Problem to solve: Drop all pictures and repeat exactly the lines from the line holding "Task: Expand the" through the end of the records.

Supplied data:
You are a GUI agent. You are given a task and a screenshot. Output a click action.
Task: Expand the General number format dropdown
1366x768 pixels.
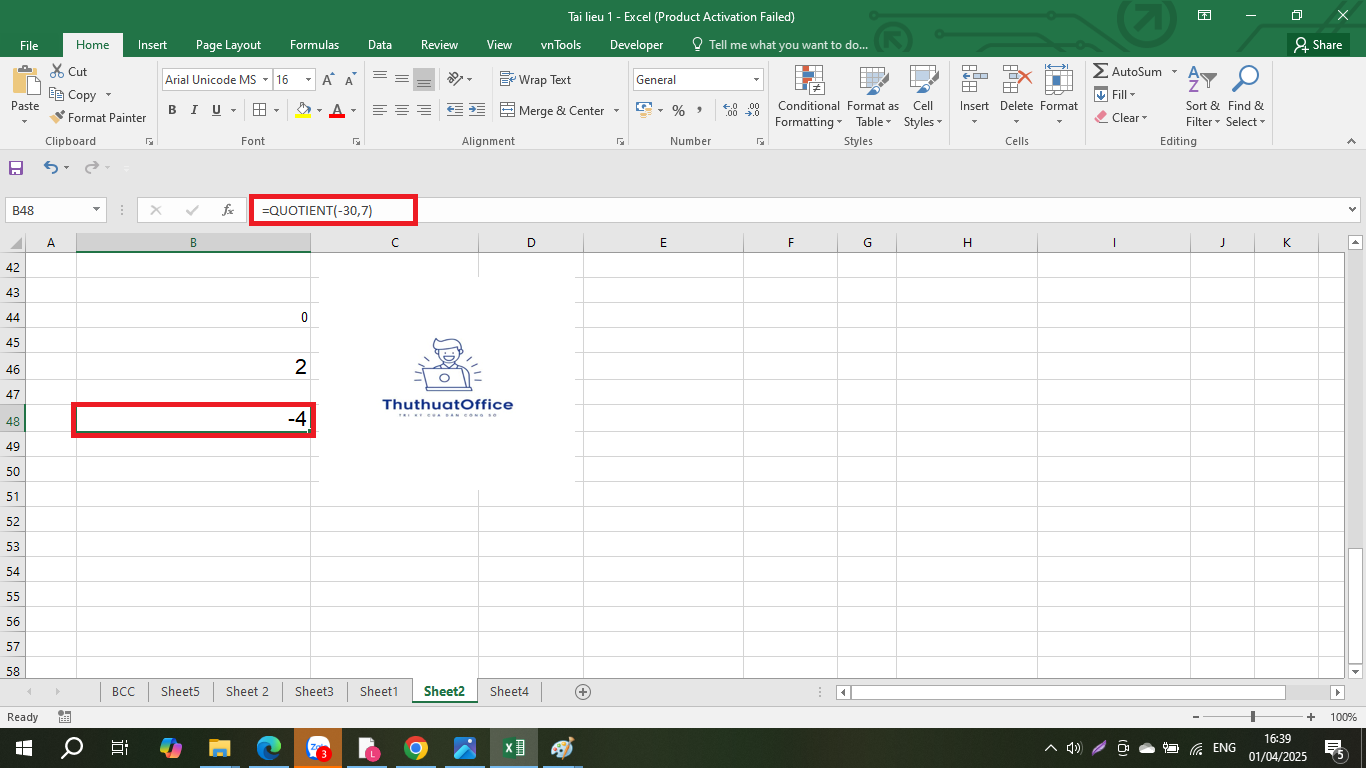pyautogui.click(x=756, y=80)

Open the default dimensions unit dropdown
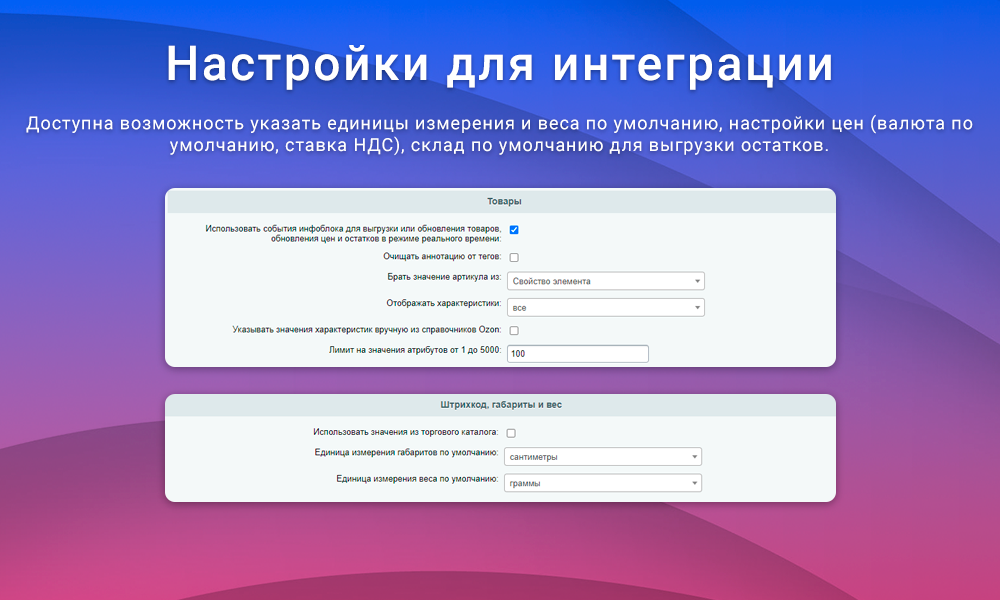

Solution to the exercise:
Task: Expand the General number format dropdown
1366x768 pixels.
pyautogui.click(x=756, y=80)

Open the default dimensions unit dropdown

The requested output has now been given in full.